Here are our recommendations:

  1. Consider technology to be strategically important

    Technology must be more than an operational matter. To achieve the strategy's aims, ministers must accept that technology is something that they should bother caring about. Technology is now ubiquitous in every industry. Electronic devices now provide the basis for the majority of human interaction.

    It is easy for ministers to hide ignorance by declaring that decisions relating to technology are matters for officials, technology vendors, and the socially awkward. To fully embrace the strategy that you have proposed, politicians must claim leadership in this area and recognise that tech is a matter of strategic significance.

  2. Be wary of shiny things

    Software projects are costly. Rolling out digital services is notoriously difficult to do on time and within budget. In the worst case, they're expensive to procure, expensive to create, expensive to run, and expensive to wind up. And then there's the political fallout.

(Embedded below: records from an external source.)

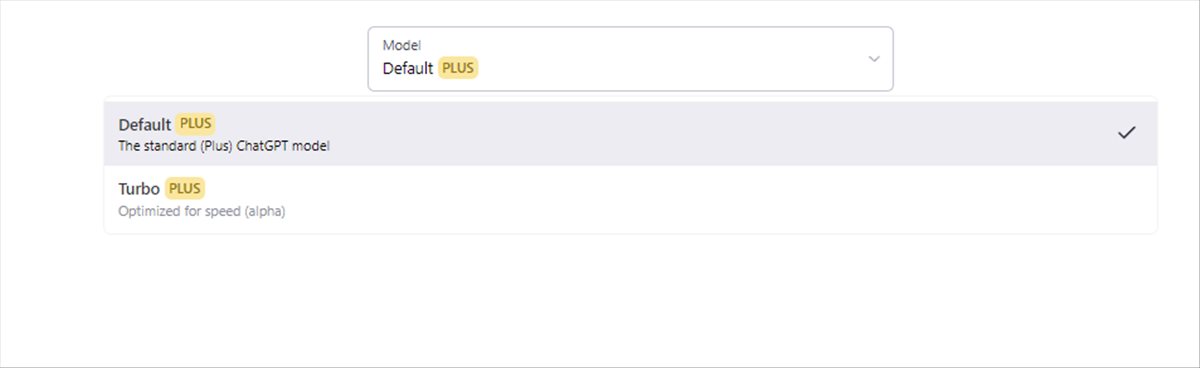Image resolution: width=1200 pixels, height=368 pixels.
Task: Choose the Default model option
Action: pyautogui.click(x=630, y=133)
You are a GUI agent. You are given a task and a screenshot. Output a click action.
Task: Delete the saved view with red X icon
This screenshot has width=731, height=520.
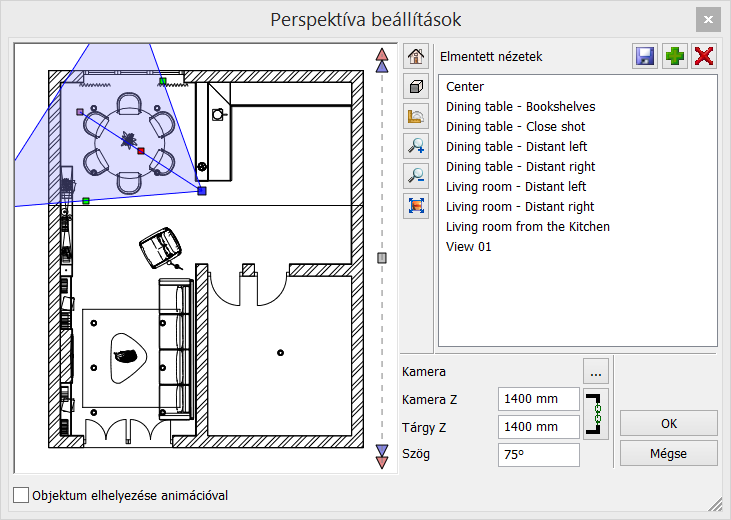coord(704,57)
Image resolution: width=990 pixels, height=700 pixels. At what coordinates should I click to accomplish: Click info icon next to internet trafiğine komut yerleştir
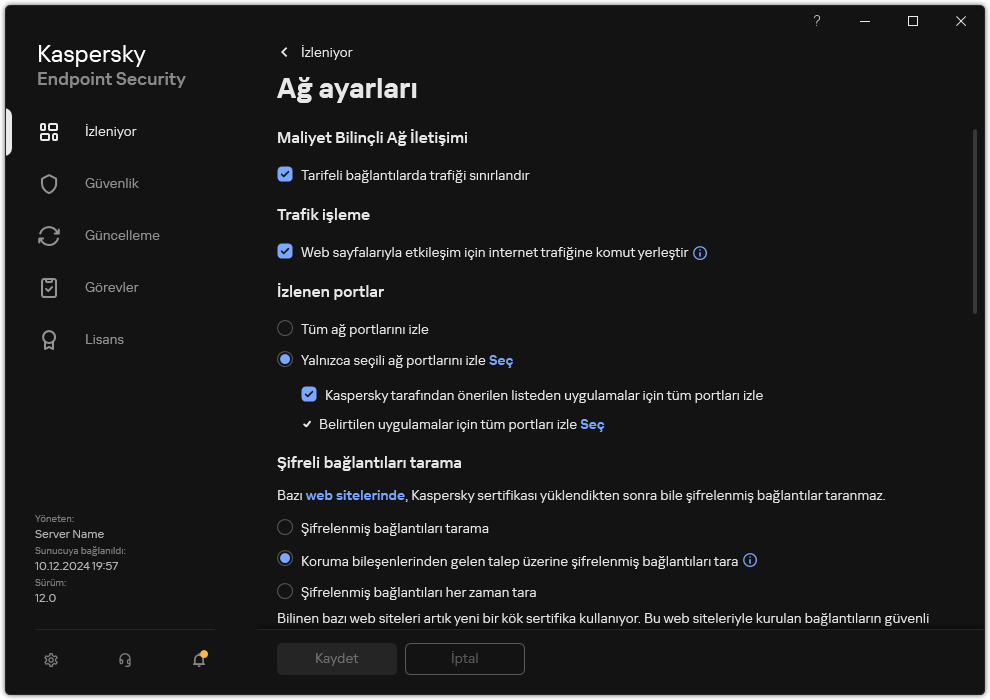tap(700, 253)
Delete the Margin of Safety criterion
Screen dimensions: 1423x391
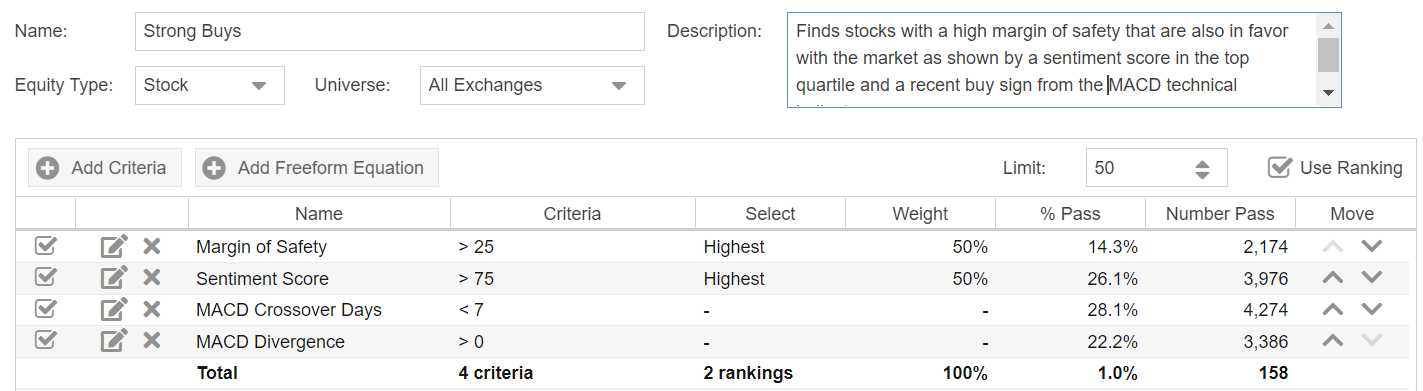[x=152, y=247]
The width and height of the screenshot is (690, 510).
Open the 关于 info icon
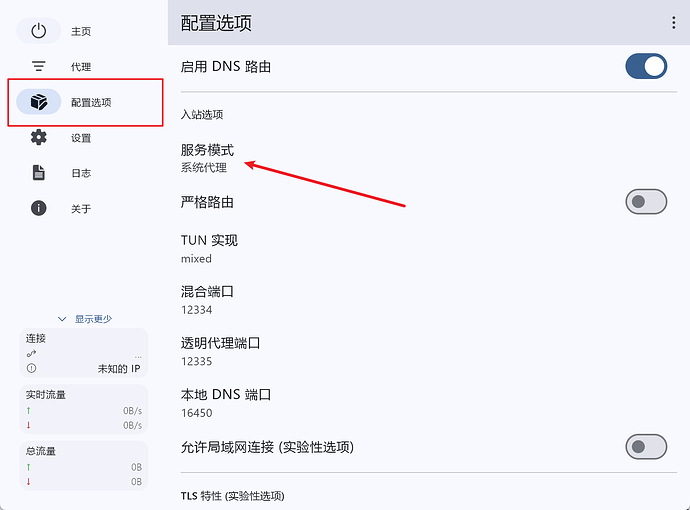click(39, 208)
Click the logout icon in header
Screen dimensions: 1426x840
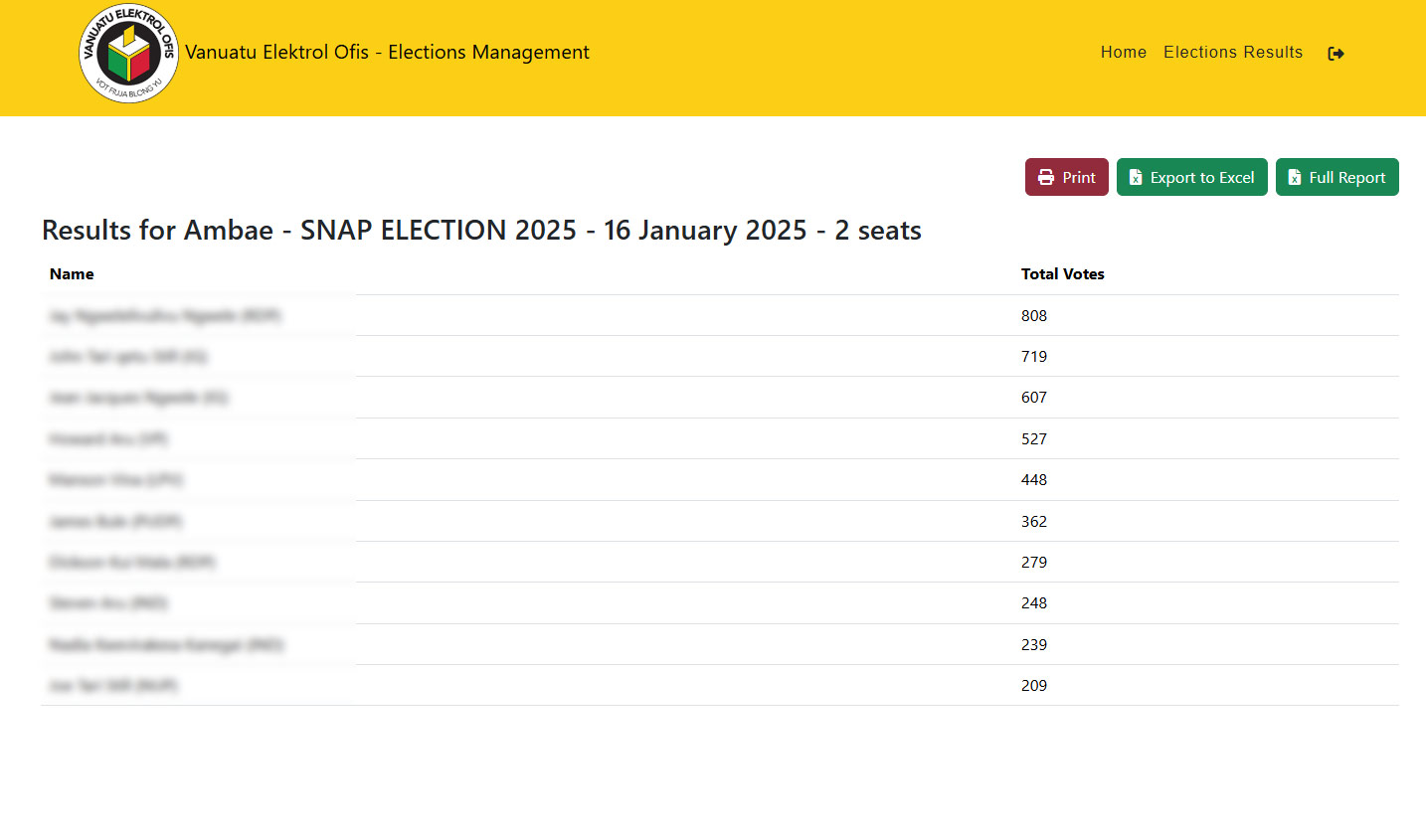pyautogui.click(x=1336, y=54)
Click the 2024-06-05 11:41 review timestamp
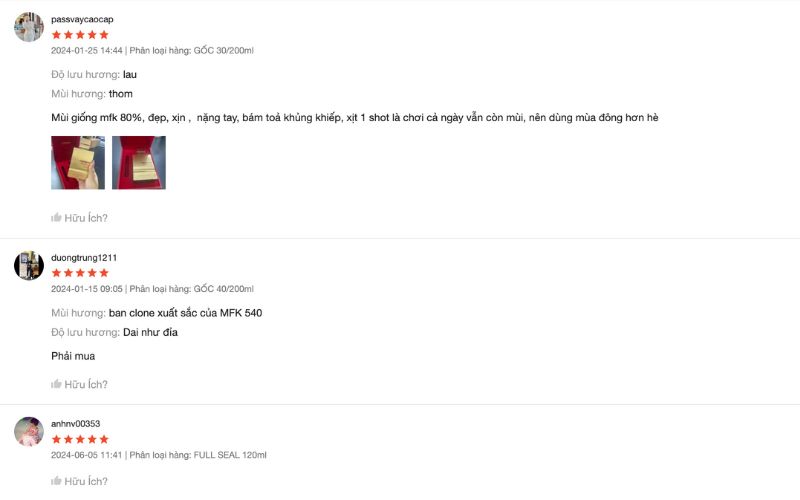The image size is (800, 500). (x=87, y=455)
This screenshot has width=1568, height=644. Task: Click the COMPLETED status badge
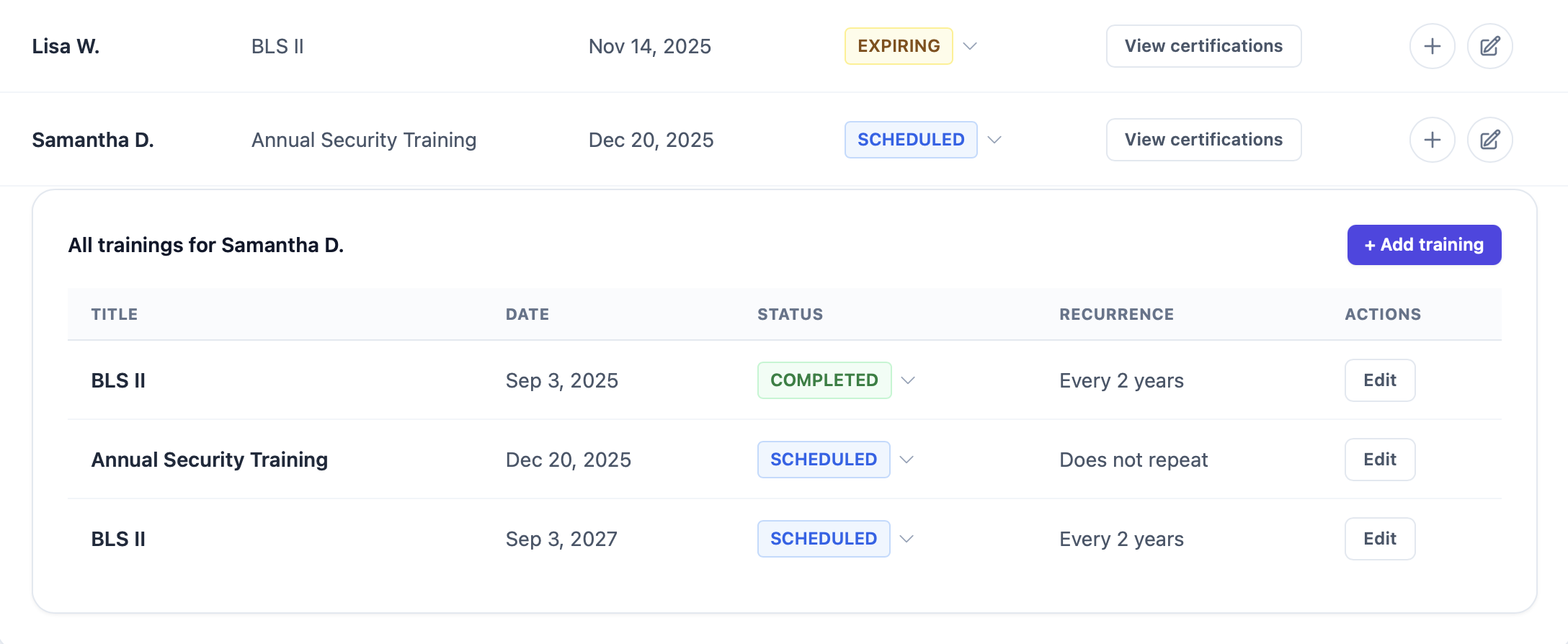(x=824, y=380)
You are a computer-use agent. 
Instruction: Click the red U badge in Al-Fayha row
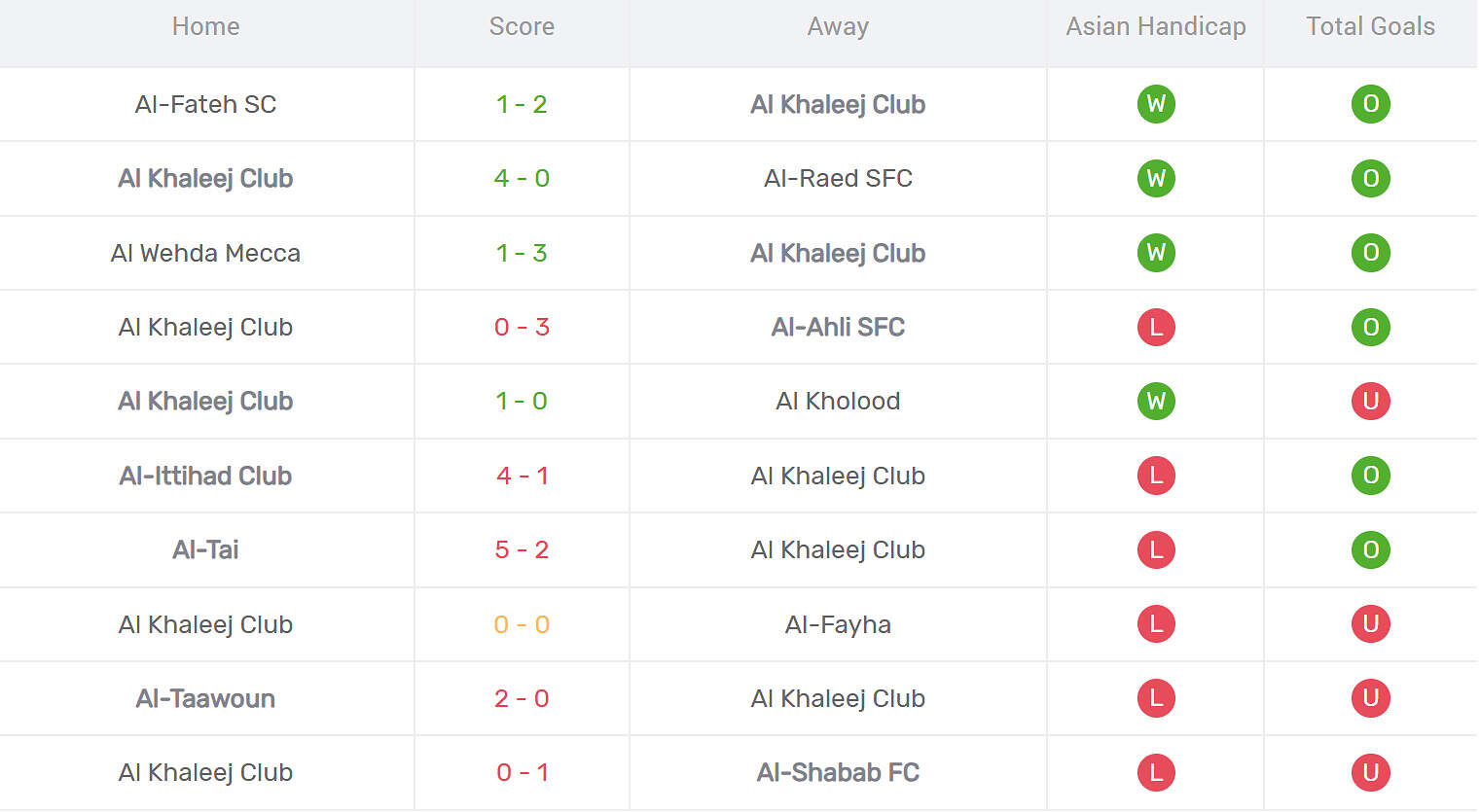tap(1370, 624)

    Although the marginal cost of digital service delivery is negligible -- it doesn't take too much effort to store a submitted web form -- it can still incur large, unexpected operational costs.

    When vendors become essential to delivering public services, the public's ability to hold government to account is weakened. Employees within private sector is not subject to the Public Service Code of Conduct. Their senior leaders are not hired by the State Services Commissioner. Perhaps most importantly, they are not subject to the Official Information Act 1982. When responsible ministers are asked questions about poor performance, suddenly everything becomes an "operational matter" or is brushed aside as "commercially sensitive".

    Using a digital-first operational model can dehumanise interactions with government. It entrenches differences that exist within our society relating to financial deprivation and tech literacy.

    This isn't to suggest that the opportunities presented by the digital era do not exist. However, as stewards of the public's money and trust, the public service should be critical of large technology vendors promising to achieve efficiency and effectiveness gains.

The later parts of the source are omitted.